- **PAGE TEXT**
+--

OcTra / df_local /multiframe.py
arcan3's picture
adding rust
35916c5
from abc import ABC, abstractmethod
from typing import Dict, Final
import torch
import torch.nn.functional as F
from torch import Tensor, nn
class MultiFrameModule(nn.Module, ABC):
"""Multi-frame speech enhancement modules.
Signal model and notation:
Noisy: `x = s + n`
Enhanced: `y = f(x)`
Objective: `min ||s - y||`
PSD: Power spectral density, notated eg. as `Rxx` for noisy PSD.
IFC: Inter-frame correlation vector: PSD*u, u: selection vector. Notated as `rxx`
"""
num_freqs: Final[int]
frame_size: Final[int]
need_unfold: Final[bool]
def __init__(self, num_freqs: int, frame_size: int, lookahead: int = 0):
"""Multi-Frame filtering module.
Args:
num_freqs (int): Number of frequency bins used for filtering.
frame_size (int): Frame size in FD domain.
lookahead (int): Lookahead, may be used to select the output time step. Note: This
module does not add additional padding according to lookahead!
"""
super().__init__()
self.num_freqs = num_freqs
self.frame_size = frame_size
self.pad = nn.ConstantPad2d((0, 0, frame_size - 1, 0), 0.0)
self.need_unfold = frame_size > 1
self.lookahead = lookahead
def spec_unfold(self, spec: Tensor):
"""Pads and unfolds the spectrogram according to frame_size.

+--

- **LISTED RECORDS**

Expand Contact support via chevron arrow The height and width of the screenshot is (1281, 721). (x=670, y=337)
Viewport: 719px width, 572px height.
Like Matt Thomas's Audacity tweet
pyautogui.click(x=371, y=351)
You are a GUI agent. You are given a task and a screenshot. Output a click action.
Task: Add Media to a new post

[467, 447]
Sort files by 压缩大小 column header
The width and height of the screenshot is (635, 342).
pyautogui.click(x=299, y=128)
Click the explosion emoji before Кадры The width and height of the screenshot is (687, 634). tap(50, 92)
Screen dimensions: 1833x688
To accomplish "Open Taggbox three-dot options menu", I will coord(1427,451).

+--

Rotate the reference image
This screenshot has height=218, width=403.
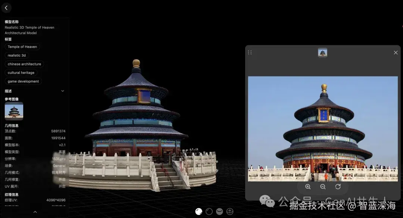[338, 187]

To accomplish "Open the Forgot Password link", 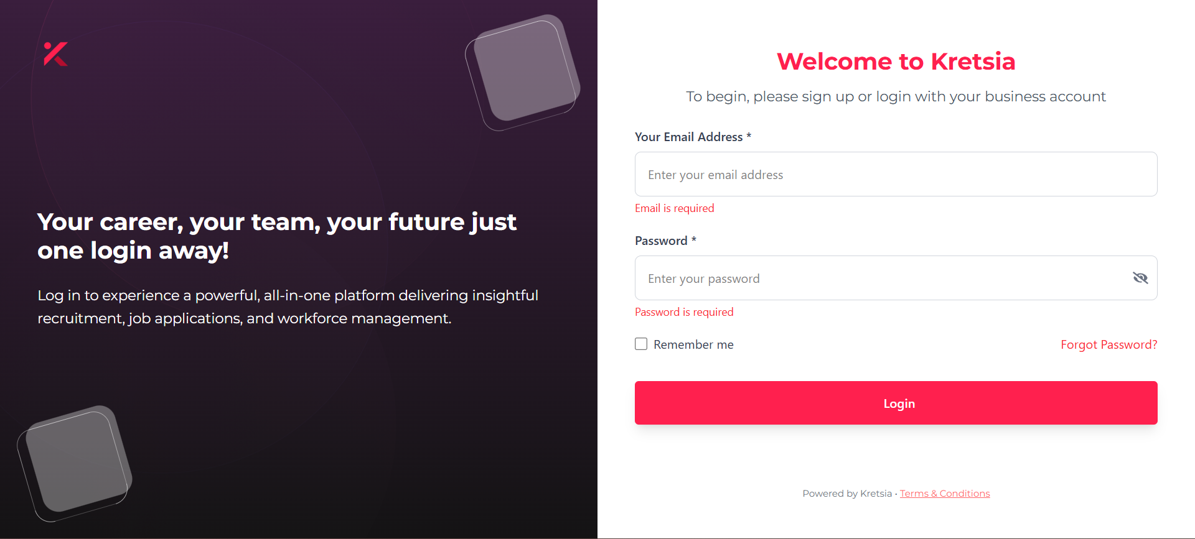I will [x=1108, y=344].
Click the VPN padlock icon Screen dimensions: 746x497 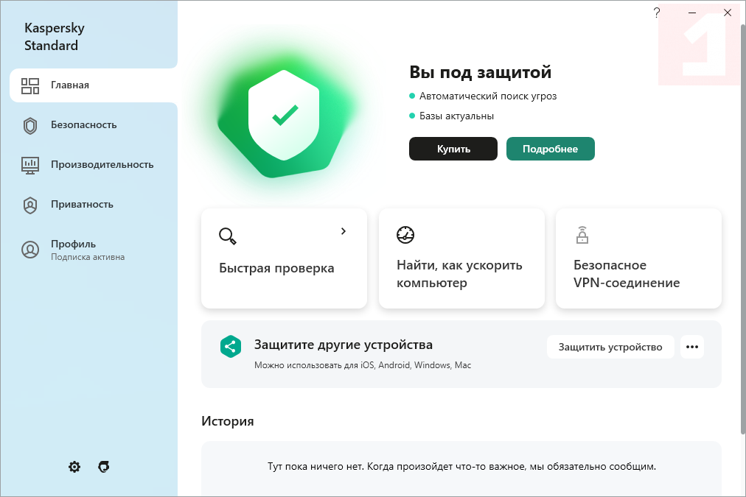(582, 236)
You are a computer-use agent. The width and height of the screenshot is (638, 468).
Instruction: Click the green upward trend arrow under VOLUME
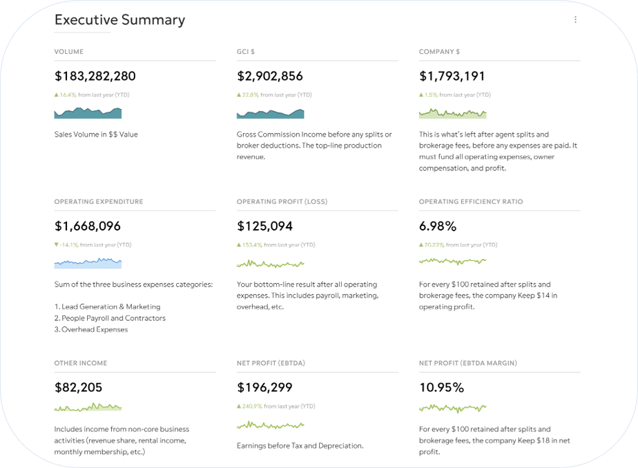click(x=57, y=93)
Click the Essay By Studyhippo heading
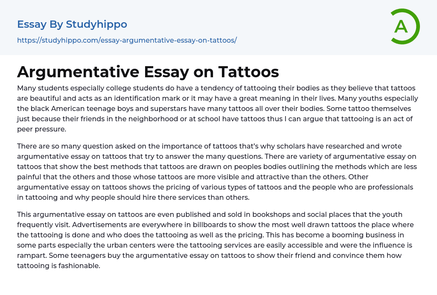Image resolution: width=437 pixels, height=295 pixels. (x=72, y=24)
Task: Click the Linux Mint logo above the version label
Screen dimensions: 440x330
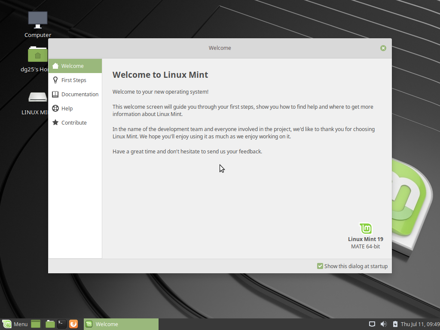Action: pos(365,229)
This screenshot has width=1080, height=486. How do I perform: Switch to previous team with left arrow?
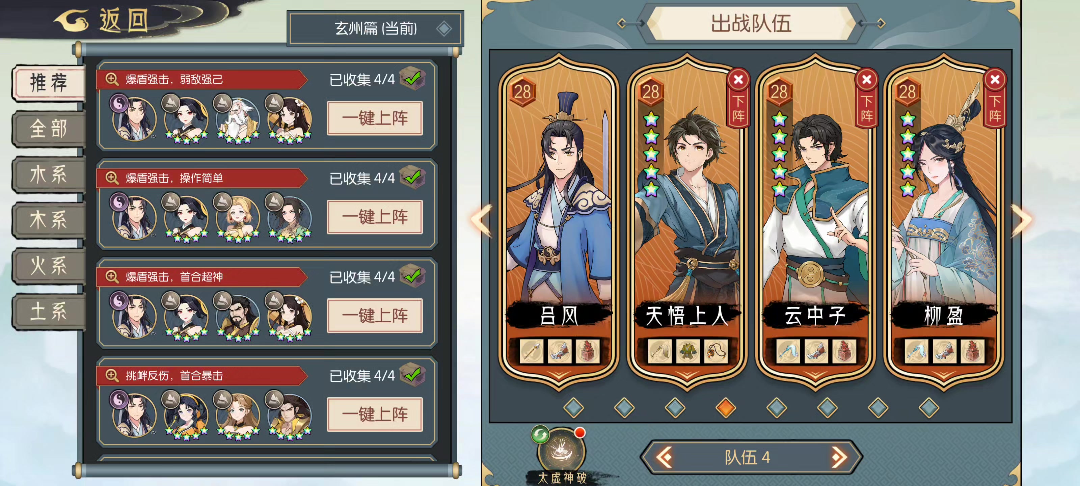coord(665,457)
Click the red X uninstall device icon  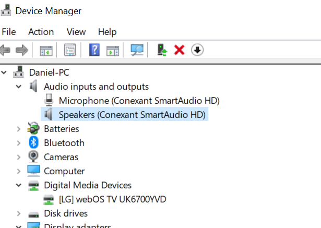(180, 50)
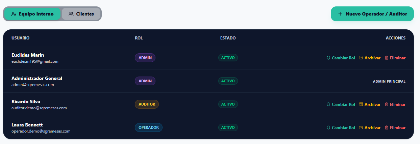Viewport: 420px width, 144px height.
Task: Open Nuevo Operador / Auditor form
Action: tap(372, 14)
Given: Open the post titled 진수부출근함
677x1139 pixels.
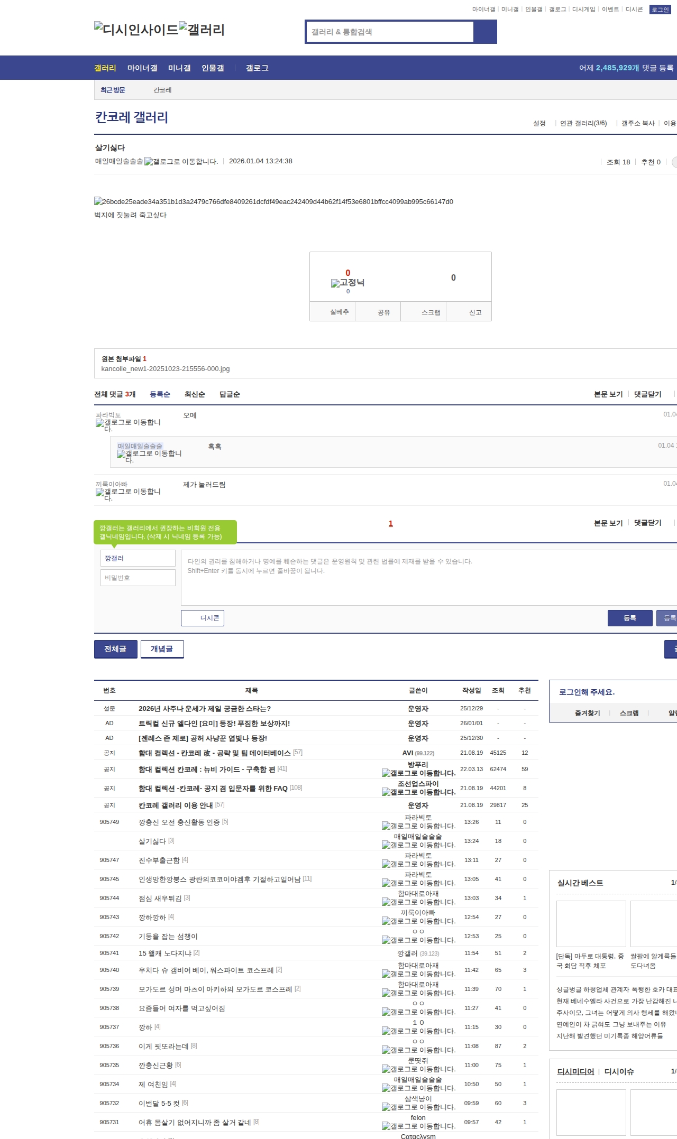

+--

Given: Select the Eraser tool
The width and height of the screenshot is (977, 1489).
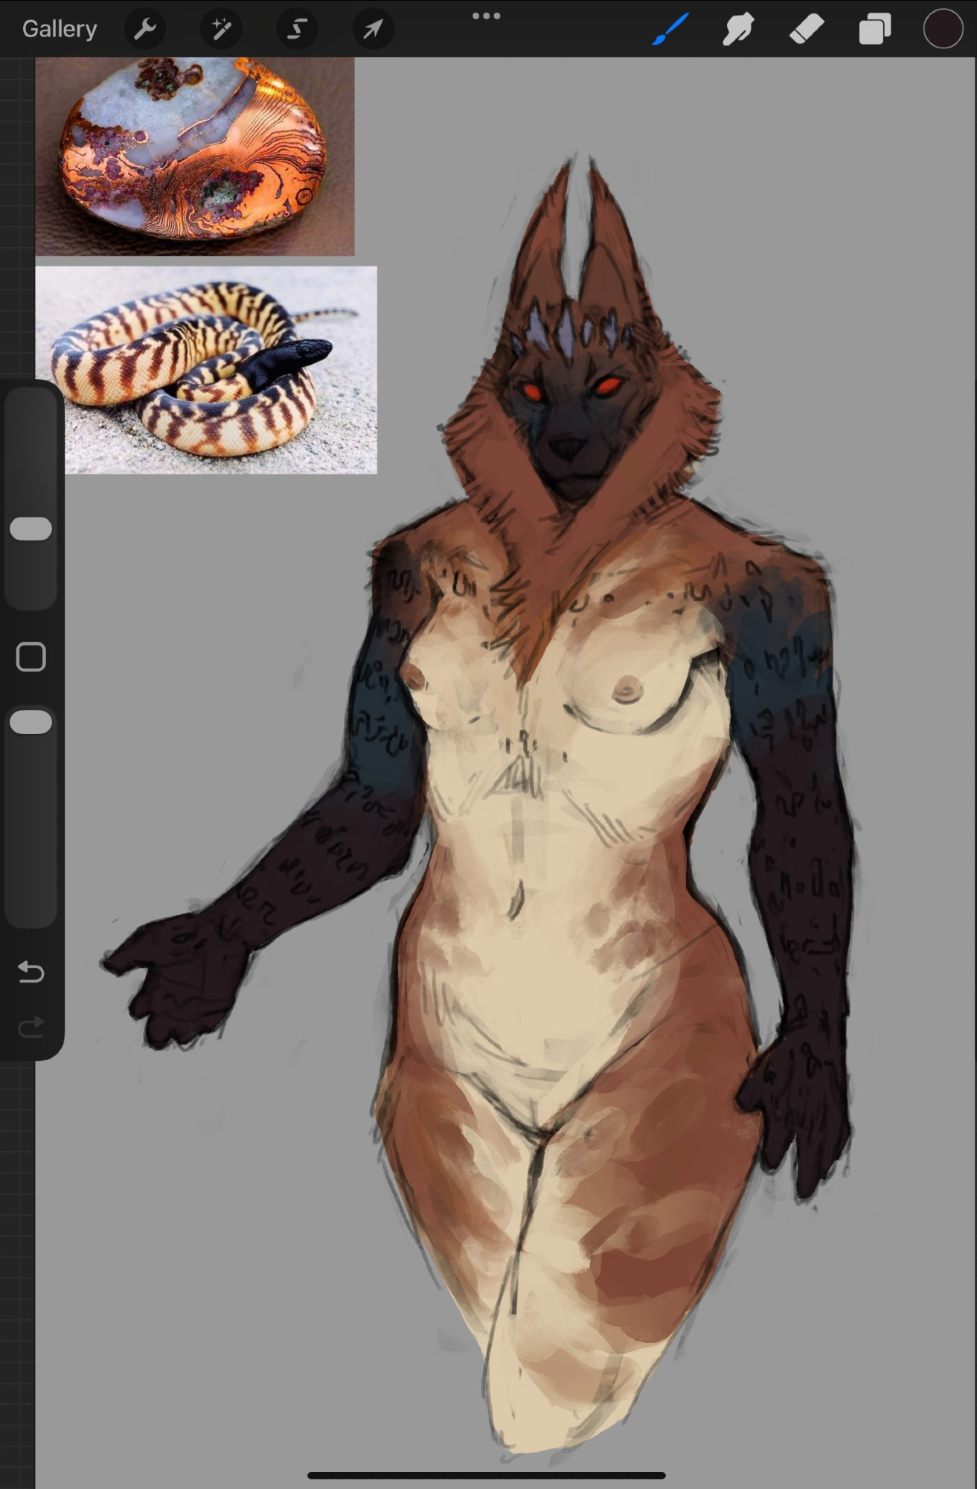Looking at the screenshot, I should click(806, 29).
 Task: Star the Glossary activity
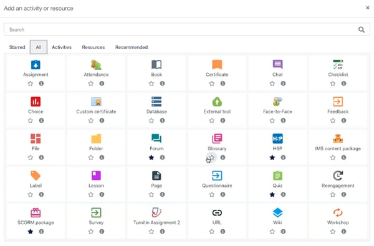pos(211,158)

+--

- **GIVEN TASK**
Could you reproduce the multiframe.py code, beginning at the words "Signal model and" and stopping after "used for filtering.", but switch every "filtering" to "processing"?

- **ANSWER FOR THIS EXERCISE**
Signal model and notation:
Noisy: `x = s + n`
Enhanced: `y = f(x)`
Objective: `min ||s - y||`
PSD: Power spectral density, notated eg. as `Rxx` for noisy PSD.
IFC: Inter-frame correlation vector: PSD*u, u: selection vector. Notated as `rxx`
"""
num_freqs: Final[int]
frame_size: Final[int]
need_unfold: Final[bool]
def __init__(self, num_freqs: int, frame_size: int, lookahead: int = 0):
"""Multi-Frame processing module.
Args:
num_freqs (int): Number of frequency bins used for processing.